- **AIM OF THE TASK**
A complete answer lists every line of the entries below where the string "will" appears.
+++ GIVEN RECORDS
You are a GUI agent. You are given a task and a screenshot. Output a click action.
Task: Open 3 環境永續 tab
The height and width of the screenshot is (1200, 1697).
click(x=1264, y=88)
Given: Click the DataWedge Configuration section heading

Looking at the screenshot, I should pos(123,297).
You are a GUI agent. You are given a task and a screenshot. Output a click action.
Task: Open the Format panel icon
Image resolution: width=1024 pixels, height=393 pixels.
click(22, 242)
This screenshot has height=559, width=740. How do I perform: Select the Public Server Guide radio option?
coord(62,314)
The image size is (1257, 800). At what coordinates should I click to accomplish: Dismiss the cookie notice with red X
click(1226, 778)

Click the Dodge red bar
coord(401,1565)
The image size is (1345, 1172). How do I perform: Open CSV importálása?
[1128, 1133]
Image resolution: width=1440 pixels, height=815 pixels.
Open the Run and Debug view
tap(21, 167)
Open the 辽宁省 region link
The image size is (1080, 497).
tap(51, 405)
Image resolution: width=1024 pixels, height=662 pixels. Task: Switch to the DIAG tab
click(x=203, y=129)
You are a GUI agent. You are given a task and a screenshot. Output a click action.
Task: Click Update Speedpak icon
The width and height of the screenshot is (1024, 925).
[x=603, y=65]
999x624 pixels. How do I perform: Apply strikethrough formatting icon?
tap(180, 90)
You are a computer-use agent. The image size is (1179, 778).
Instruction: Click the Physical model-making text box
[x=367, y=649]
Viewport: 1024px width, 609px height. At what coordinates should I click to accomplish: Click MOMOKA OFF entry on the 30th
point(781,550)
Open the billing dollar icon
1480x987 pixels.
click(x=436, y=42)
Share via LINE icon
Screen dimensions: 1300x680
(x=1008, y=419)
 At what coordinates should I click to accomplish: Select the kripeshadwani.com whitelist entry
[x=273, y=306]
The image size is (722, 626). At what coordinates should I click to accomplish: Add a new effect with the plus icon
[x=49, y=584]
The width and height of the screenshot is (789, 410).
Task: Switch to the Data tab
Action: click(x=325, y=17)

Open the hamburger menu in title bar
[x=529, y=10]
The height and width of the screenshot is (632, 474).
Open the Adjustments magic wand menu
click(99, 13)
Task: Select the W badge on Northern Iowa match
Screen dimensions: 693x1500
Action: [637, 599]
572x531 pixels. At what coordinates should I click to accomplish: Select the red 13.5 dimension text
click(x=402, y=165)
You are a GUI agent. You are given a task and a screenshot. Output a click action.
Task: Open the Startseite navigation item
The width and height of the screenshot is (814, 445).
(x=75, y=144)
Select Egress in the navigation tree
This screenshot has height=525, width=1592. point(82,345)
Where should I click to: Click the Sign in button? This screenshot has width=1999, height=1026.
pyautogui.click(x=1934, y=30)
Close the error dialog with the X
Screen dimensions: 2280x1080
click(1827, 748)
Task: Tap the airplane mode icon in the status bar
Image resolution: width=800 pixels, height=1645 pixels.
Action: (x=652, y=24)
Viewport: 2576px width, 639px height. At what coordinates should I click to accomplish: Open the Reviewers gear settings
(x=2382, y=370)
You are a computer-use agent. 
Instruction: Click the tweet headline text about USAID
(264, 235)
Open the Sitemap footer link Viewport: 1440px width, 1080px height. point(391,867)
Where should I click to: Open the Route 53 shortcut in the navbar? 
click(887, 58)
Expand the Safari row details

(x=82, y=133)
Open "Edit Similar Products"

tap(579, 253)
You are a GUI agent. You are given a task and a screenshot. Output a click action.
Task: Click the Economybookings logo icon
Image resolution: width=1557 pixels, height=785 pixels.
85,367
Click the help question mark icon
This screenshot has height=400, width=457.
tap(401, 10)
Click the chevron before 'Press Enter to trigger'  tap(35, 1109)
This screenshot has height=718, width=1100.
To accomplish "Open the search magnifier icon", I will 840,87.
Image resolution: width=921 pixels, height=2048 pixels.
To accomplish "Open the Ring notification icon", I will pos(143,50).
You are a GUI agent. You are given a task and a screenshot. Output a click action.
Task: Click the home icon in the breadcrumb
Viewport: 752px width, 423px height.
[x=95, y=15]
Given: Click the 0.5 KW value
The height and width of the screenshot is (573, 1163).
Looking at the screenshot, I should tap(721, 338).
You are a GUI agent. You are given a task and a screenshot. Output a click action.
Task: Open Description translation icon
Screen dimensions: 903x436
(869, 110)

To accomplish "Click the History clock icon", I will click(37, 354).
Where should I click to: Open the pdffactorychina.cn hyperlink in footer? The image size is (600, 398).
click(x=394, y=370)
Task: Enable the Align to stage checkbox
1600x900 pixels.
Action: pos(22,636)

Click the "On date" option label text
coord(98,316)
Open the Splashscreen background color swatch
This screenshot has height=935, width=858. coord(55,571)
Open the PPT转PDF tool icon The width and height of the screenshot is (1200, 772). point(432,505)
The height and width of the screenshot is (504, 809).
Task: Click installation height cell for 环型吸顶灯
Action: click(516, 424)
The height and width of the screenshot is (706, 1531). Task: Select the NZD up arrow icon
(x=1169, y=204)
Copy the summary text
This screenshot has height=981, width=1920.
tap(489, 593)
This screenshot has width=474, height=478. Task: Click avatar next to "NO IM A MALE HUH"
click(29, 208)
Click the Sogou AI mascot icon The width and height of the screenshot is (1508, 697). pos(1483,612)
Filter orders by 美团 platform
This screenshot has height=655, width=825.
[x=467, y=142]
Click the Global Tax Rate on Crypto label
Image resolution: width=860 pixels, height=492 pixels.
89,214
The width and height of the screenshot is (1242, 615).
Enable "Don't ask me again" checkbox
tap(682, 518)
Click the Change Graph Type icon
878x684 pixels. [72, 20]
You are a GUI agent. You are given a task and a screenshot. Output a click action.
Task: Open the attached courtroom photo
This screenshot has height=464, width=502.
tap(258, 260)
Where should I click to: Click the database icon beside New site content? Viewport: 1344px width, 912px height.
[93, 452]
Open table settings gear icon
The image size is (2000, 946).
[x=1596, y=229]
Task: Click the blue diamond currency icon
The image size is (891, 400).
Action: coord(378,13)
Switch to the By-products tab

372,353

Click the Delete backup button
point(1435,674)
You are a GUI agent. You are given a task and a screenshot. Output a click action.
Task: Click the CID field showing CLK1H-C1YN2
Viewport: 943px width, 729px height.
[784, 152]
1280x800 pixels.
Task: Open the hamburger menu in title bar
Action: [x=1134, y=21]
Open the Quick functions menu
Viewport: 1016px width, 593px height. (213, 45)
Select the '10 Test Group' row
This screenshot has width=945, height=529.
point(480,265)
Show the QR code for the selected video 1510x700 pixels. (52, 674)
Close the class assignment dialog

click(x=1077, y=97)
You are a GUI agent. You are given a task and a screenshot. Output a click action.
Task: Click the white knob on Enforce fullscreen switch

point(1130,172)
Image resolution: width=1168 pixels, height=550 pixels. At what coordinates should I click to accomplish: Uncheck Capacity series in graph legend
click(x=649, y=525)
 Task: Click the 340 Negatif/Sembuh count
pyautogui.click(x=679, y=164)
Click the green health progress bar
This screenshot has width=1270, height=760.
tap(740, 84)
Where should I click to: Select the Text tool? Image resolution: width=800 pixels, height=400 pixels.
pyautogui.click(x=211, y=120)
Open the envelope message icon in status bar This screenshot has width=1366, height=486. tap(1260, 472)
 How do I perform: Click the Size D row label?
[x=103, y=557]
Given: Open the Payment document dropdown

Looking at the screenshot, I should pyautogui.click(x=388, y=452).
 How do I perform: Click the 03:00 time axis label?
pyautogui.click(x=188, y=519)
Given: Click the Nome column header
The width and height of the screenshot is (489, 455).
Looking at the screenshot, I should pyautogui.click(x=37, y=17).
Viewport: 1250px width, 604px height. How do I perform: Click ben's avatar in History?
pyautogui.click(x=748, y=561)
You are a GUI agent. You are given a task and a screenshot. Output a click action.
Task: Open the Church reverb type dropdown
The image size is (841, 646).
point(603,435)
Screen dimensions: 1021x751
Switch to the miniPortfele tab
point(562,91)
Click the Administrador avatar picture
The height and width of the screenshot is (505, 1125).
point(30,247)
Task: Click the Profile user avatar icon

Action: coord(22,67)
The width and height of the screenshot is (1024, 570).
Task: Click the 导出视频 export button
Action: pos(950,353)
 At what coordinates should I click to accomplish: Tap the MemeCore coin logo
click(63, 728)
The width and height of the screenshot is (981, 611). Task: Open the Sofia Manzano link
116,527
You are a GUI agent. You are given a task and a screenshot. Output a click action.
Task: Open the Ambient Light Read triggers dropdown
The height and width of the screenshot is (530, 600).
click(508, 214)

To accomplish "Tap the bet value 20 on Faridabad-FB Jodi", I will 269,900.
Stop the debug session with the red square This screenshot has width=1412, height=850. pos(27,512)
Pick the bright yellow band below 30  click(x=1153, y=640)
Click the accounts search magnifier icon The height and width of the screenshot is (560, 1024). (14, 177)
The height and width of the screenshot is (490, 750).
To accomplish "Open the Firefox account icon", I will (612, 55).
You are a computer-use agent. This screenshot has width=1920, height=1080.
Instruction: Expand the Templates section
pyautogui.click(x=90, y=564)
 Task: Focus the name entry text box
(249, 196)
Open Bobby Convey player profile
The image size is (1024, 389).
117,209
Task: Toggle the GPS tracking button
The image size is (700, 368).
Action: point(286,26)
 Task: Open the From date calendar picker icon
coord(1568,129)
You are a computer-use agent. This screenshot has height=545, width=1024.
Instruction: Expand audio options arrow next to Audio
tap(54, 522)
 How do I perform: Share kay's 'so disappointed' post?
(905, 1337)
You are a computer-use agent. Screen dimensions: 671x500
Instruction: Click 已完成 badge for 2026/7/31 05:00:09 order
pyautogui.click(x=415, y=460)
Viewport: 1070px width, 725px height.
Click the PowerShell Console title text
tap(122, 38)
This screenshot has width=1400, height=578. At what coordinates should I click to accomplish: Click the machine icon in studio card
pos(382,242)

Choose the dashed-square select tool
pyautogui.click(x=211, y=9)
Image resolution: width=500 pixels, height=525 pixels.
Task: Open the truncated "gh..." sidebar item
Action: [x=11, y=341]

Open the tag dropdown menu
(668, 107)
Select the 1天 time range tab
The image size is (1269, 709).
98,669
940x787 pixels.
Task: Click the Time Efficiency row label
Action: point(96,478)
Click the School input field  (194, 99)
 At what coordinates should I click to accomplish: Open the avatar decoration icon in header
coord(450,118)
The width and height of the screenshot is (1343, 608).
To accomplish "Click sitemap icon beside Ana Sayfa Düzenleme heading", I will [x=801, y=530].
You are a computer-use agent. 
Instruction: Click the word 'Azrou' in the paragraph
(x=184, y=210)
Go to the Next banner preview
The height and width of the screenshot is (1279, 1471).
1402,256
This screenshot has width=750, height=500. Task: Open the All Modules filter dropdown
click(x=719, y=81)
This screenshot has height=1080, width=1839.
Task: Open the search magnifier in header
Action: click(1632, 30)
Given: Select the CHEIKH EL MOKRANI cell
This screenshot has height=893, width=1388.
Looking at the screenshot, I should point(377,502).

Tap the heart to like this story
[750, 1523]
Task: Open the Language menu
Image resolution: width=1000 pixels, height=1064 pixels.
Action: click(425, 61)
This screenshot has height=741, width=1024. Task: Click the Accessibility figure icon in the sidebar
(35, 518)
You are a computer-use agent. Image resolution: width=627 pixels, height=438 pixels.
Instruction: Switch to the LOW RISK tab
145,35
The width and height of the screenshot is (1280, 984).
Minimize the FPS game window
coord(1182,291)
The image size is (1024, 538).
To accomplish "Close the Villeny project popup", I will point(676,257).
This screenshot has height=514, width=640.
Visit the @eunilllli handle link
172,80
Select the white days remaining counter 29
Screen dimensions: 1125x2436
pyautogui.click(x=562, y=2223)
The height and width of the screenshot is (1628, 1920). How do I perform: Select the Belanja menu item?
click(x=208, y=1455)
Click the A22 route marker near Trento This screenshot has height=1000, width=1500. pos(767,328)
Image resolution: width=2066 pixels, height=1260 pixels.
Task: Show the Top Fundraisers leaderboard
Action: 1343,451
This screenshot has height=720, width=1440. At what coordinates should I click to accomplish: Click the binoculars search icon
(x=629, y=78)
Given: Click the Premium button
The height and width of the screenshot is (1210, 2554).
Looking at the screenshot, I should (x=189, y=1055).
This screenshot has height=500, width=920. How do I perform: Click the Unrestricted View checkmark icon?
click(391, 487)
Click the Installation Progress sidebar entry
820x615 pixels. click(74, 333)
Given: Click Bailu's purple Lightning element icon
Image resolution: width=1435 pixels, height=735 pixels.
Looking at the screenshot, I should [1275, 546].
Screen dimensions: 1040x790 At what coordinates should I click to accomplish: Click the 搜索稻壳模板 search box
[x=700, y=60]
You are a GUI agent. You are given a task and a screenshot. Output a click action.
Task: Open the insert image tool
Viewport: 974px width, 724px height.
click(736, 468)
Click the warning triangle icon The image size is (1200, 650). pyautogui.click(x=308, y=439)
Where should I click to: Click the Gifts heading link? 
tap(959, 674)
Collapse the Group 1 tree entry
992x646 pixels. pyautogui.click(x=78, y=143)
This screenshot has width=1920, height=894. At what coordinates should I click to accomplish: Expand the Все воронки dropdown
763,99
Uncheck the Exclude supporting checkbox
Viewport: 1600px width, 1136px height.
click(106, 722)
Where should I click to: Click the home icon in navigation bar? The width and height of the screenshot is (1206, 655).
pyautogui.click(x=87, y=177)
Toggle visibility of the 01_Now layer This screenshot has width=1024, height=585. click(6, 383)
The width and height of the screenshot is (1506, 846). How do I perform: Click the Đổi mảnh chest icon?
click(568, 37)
++++++
- **ANSWER SPACE**
To accomplish "Open the search magnifier icon", I will 840,87.
To accomplish "Open the Ring notification icon", I will pos(143,50).
To accomplish "Click the History clock icon", I will click(37, 354).
To accomplish "Tap the bet value 20 on Faridabad-FB Jodi", I will 269,900.
To accomplish "Open the Firefox account icon", I will (612, 55).
To accomplish "Click sitemap icon beside Ana Sayfa Düzenleme heading", I will [x=801, y=530].
To accomplish "Close the Villeny project popup", I will point(676,257).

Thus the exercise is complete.